Density of photons in an expanding image?

Question

This is a question from an interested amateur. Math welcome (as I or another may investigate it some day) but don't expect me to understand it in your answer.

Consider a star emitting light. In order to talk about it simply, think of a point light source, and ignore spatial perturbations (for the sake of phrasing the question). At at time t, the light emitted at a single instant at now-t forms a sphere at a distance from the source. What is the density of photons in the surface of that sphere?

Perhaps the reply is that the energy is traveling as a wave, but I understand light energy is quantized - that is, the energy has no representation described by infinitesimals, but will be in minimum quantities.

How much must the sphere expand so that there are gaps in the image when sampled at different locations on the 'instant-sphere' image?

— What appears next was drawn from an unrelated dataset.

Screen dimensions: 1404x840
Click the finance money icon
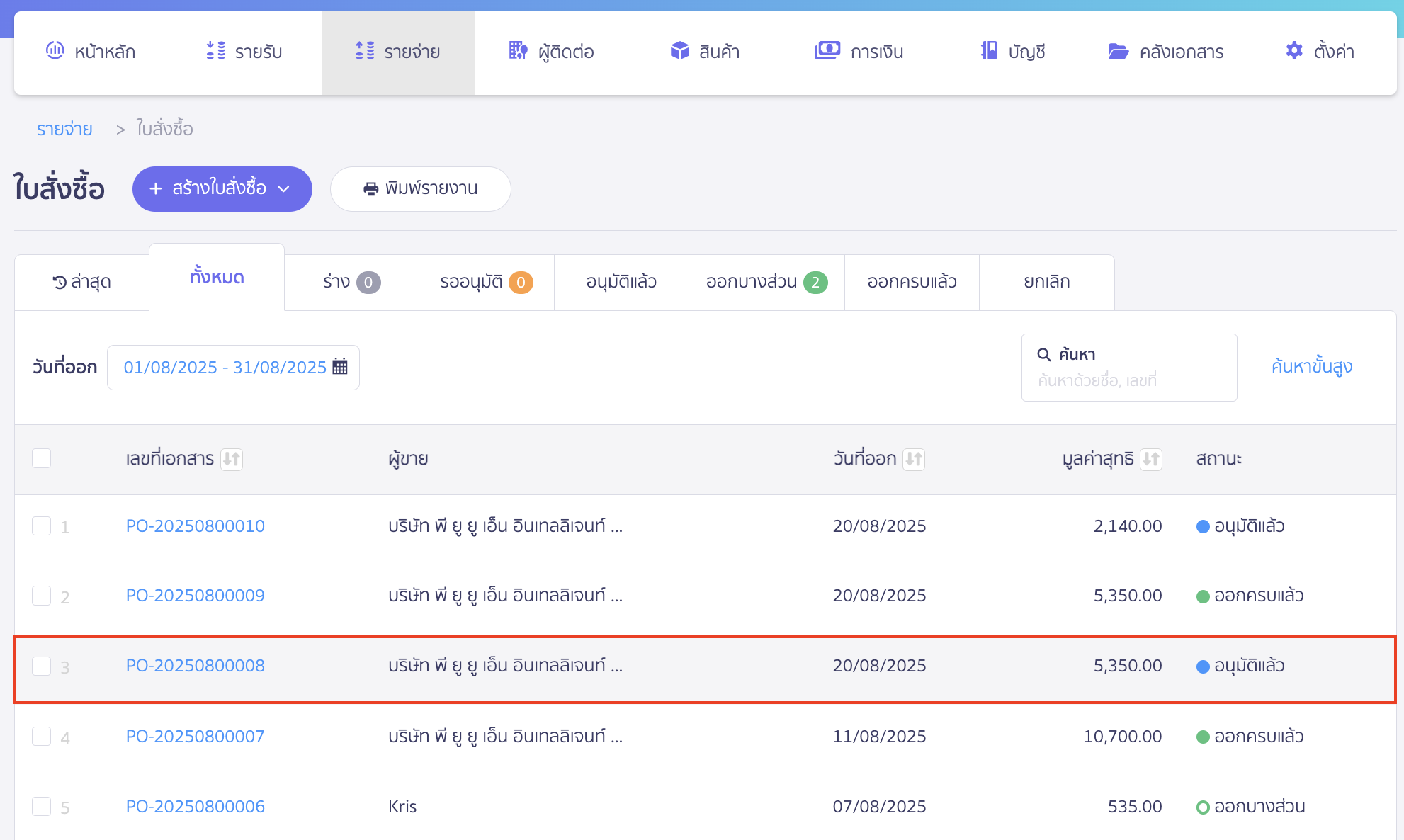pyautogui.click(x=827, y=51)
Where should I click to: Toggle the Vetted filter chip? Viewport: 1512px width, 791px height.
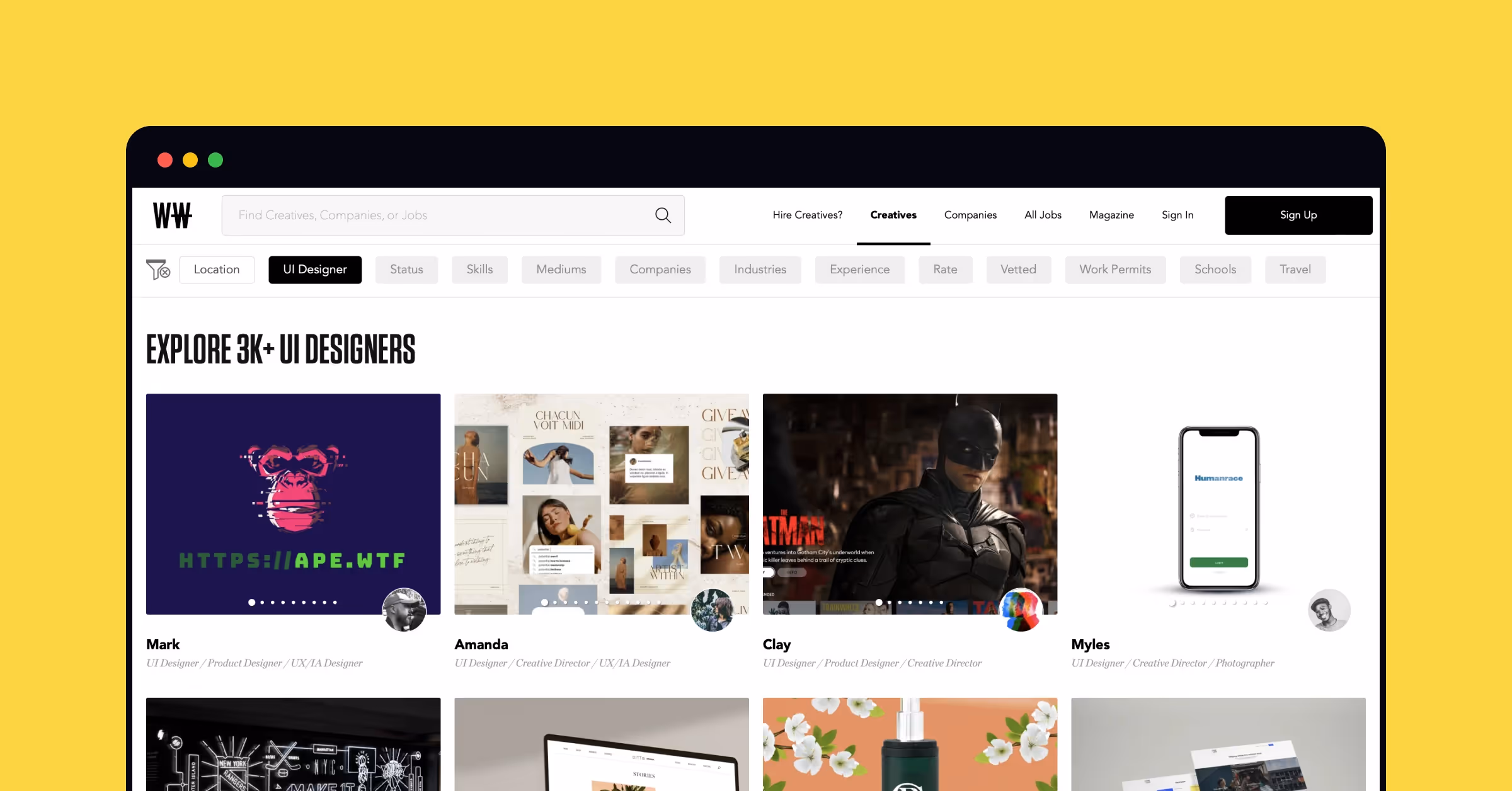(x=1018, y=270)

Or, is there an explanation as to why the energy is quantized, yet can manifest at any separation (due to distance) despite the energy density falling below the quantization when the sphere is of sufficient size? What if the source is a candle? Is the original source always sufficient to 'map' adequate photons to any sphere that may be created in the dimensions of our universe?

Are there objects we cannot see because they are so far away (or dim) that we are 'in-between' the photons that form their expanding image?

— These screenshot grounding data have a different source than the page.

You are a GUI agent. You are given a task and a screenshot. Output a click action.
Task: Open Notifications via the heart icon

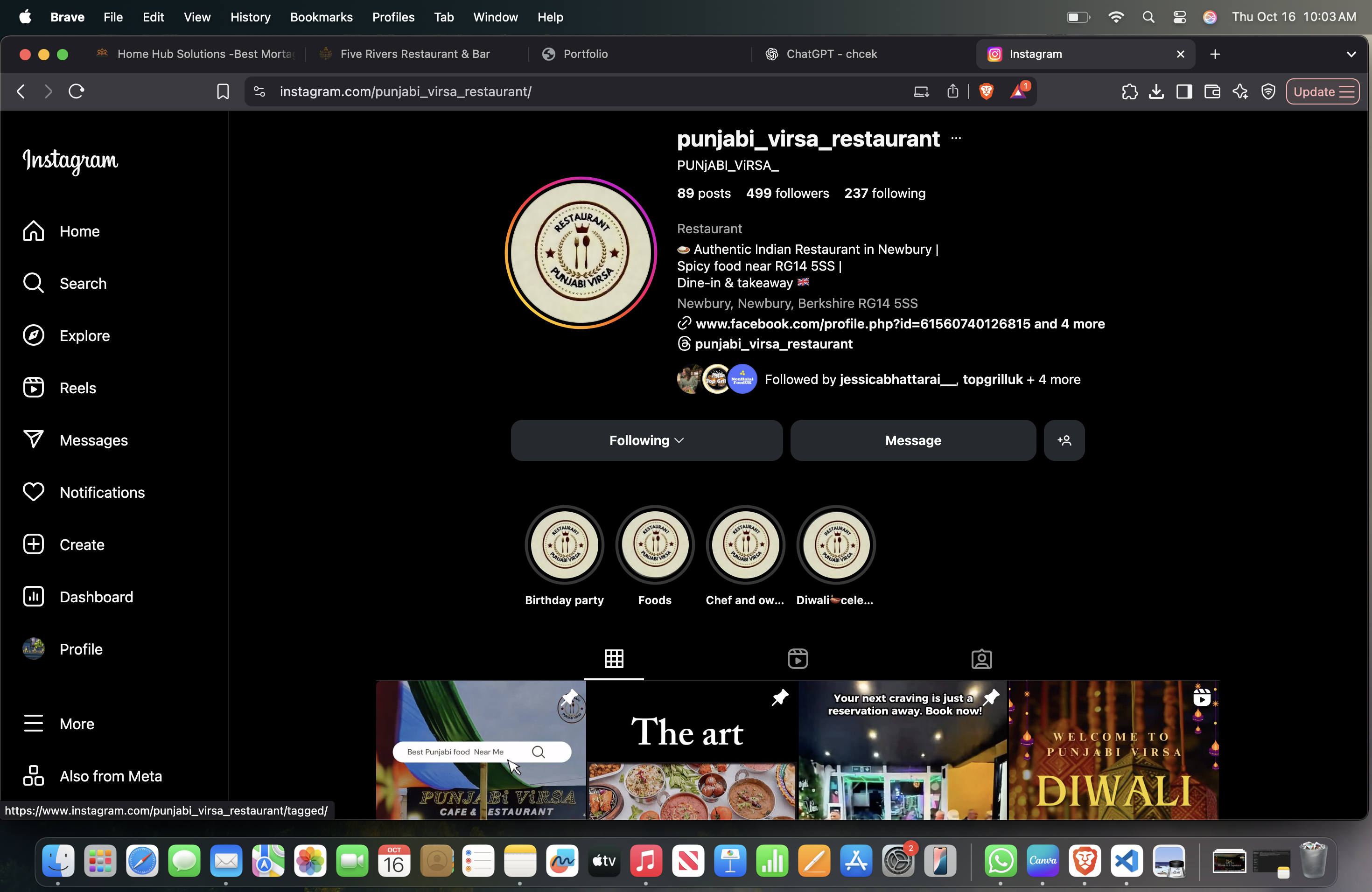point(34,492)
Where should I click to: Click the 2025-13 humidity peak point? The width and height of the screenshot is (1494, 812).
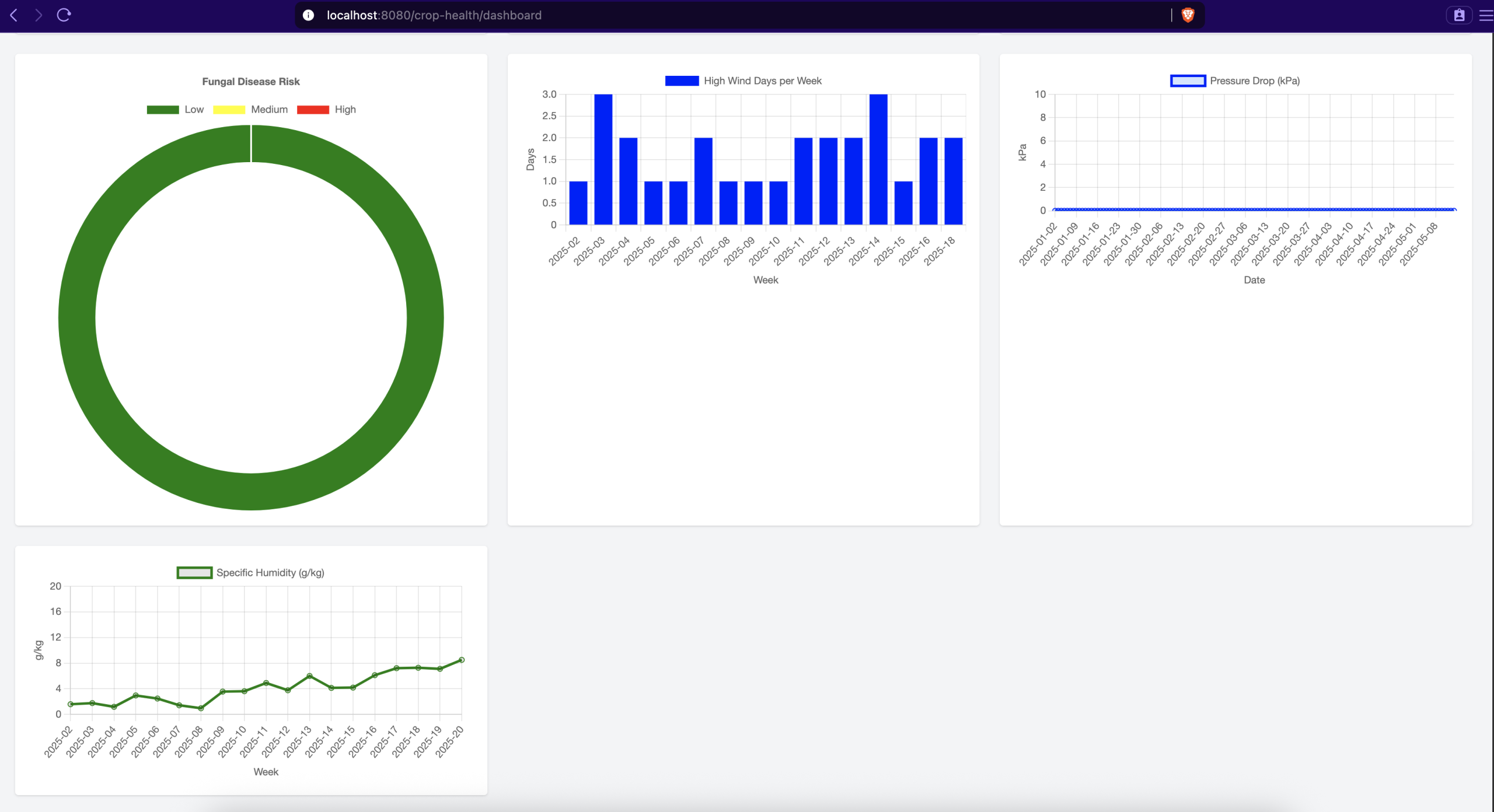[309, 676]
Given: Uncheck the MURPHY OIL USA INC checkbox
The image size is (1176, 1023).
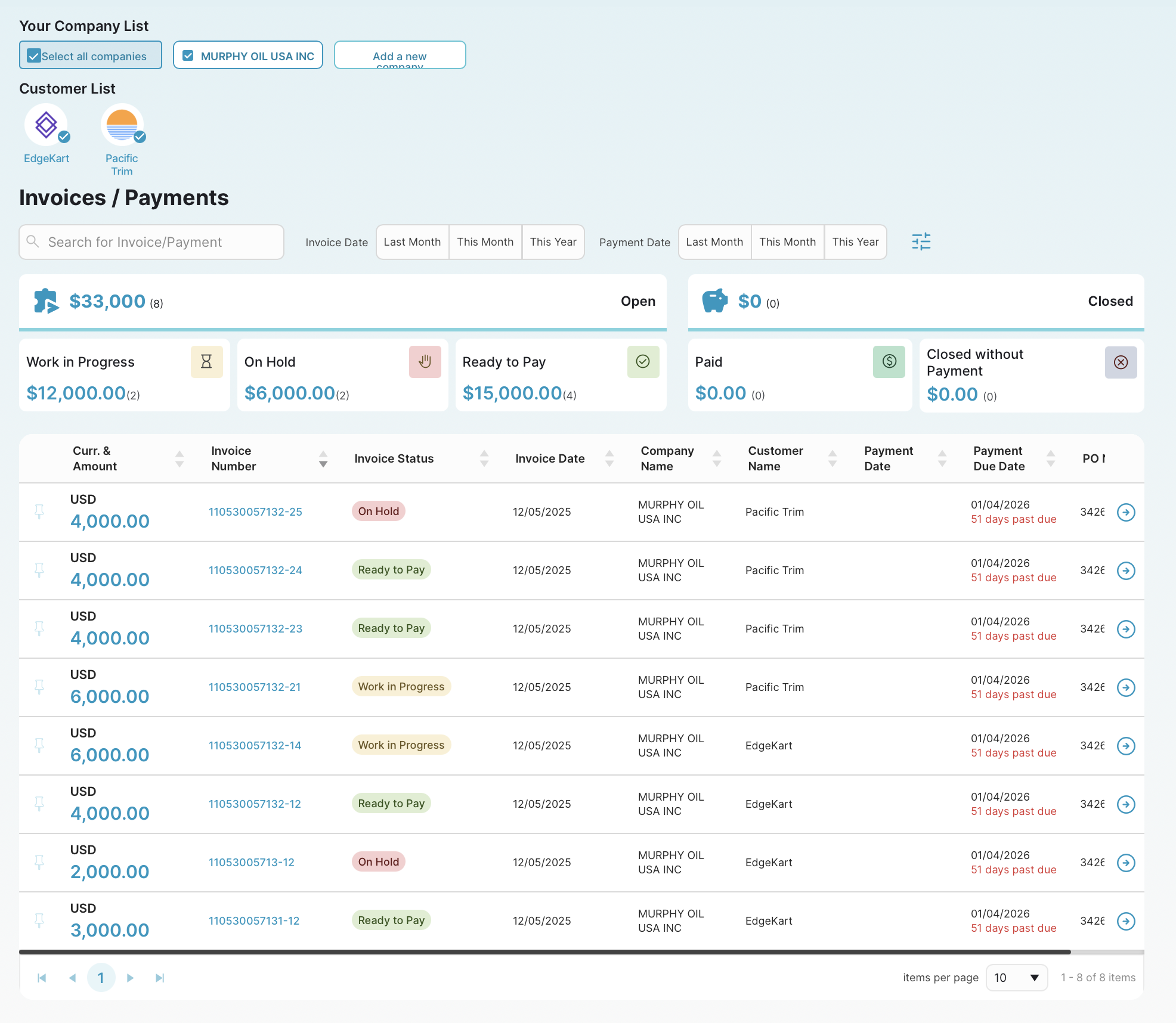Looking at the screenshot, I should click(x=188, y=55).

Of course, I may simply not understand, but the explanation would be welcome.

Answer 1

How much must the sphere expand so that there are gaps in the image when sampled at different locations on the 'instant-sphere' image?

The photons (at least prior to detection), don't have a specific defined location. So there isn't a defined gap between them. But as the density decreases, it becomes less likely that a detector will interact with one and capture it.

We could calculate that (for example) at our distance a source is producing a photon density of 1 photon per square centimeter per second. So a sensor with a collection area of less than 1 square centimeter could expect to not detect anything over a period of less than a second.

Are there objects we cannot see because they are so far away (or dim) that we are 'in-between' the photons that form their expanding image?

Many objects don't "flash" instantaneously, but transmit continuously. Even if it's quite dim, we can keep waiting for more photons later. Or we can build a detector that has a greater capture area.

But yes, if you have a continuously transmitting object, you can get so far from it that a given detector looking at it picks up only individual photons from time to time.

Once the rate of those real detections at your sensor falls below the rate of noise detections, it is too dim to be discerned.

Answer 2

If you consider light as individual photons radiating spherically from a point source then technically at any radius beyond the origin there would be gaps. The energy is quantized because it's radiated in individual packets of energy called photons. Yes there objects we cannot see because they are so far away (or dim) that we are 'in-between' the photons that form their expanding image?

Answer 3

What if the source is a candle? Is the original source always sufficient to 'map' adequate photons to any sphere that may be created in the dimensions of our universe?

The chemical process of oxidation releases energy. The light of the candle is produced by the relaxation of excited electrons. With each reversion to lower energy states, the electron emits photons.

Indentation: Photons are part of the Standard model of elementary particle physics, their existence is real. However EM radiation is described mathematically, a description as a stream of photons must always be possible.

Every photon beam diverges, thus becomes wider with increasing distance. In the case of the candle, it shines anyway undirected, thus in almost every direction. However, the photon density, i.e. the number of photons per unit area - for example our eye iris) decreases drastically with the distance to the candle. And thus there is inevitably a distance at which the radiation of the candle is so low that only single photons hit our experimental surface at irregular intervals.